The copy you return must begin at the line containing "1235x521 pixels." and end at the final line of the listing below, with every picture left out.

PROVIDED MATERIAL »
Segment Open

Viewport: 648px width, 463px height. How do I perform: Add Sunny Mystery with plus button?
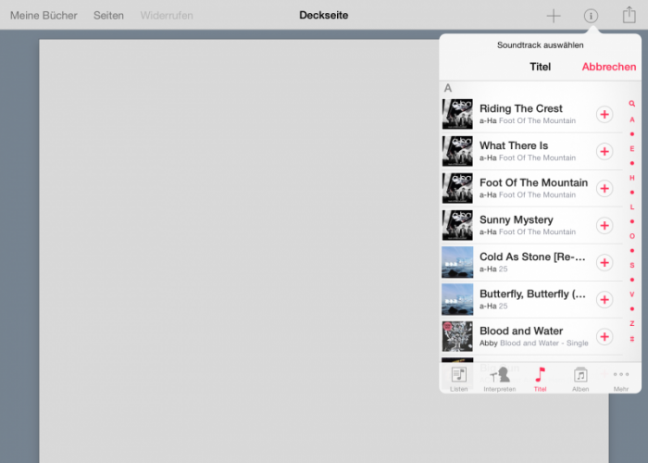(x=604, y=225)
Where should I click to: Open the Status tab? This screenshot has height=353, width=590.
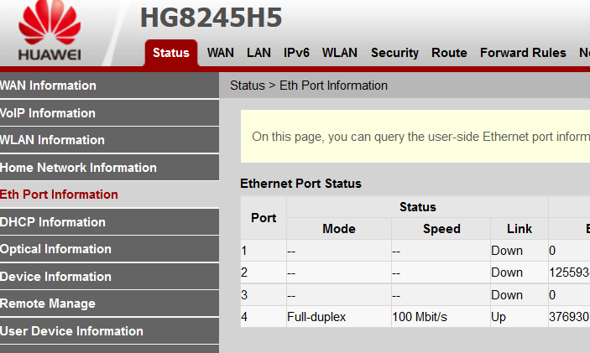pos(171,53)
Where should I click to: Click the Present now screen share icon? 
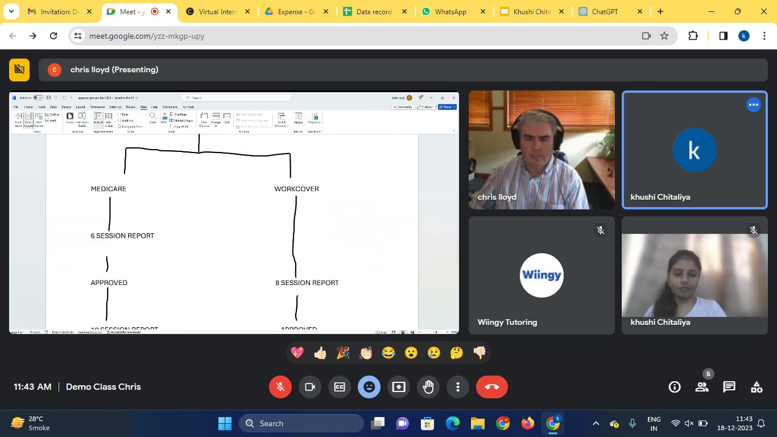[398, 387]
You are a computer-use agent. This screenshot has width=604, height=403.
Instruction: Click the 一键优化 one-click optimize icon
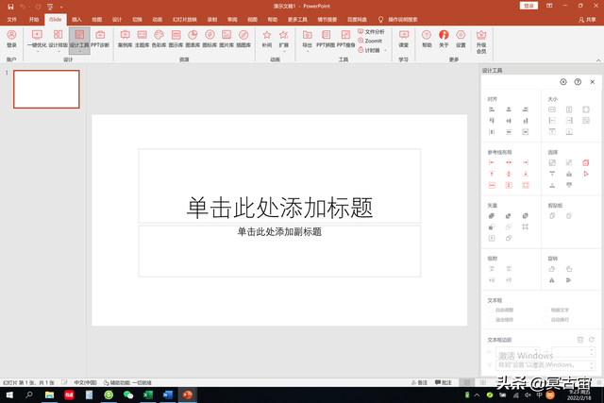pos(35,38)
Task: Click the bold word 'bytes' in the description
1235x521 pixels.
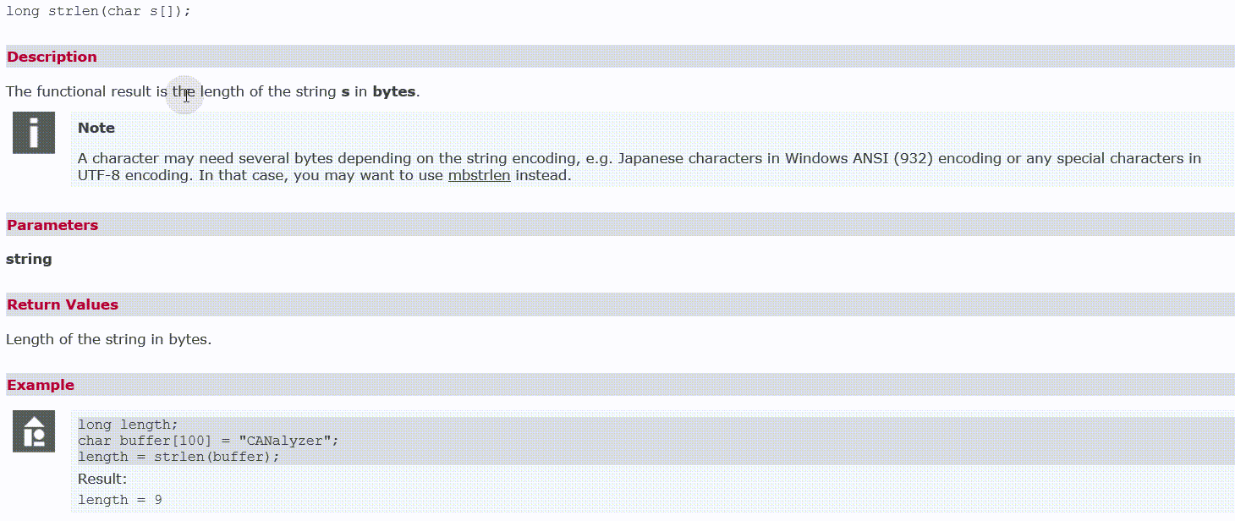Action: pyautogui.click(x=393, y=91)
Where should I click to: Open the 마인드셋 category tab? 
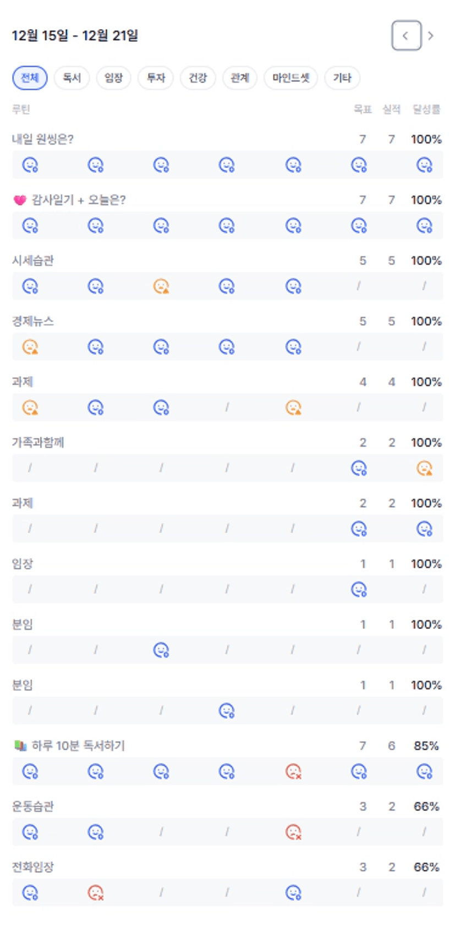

Segment Closed

EXERCISE RESPONSE »
1235x521 pixels.
Action: pyautogui.click(x=393, y=91)
Where should I click to: Open the 마인드셋 category tab? 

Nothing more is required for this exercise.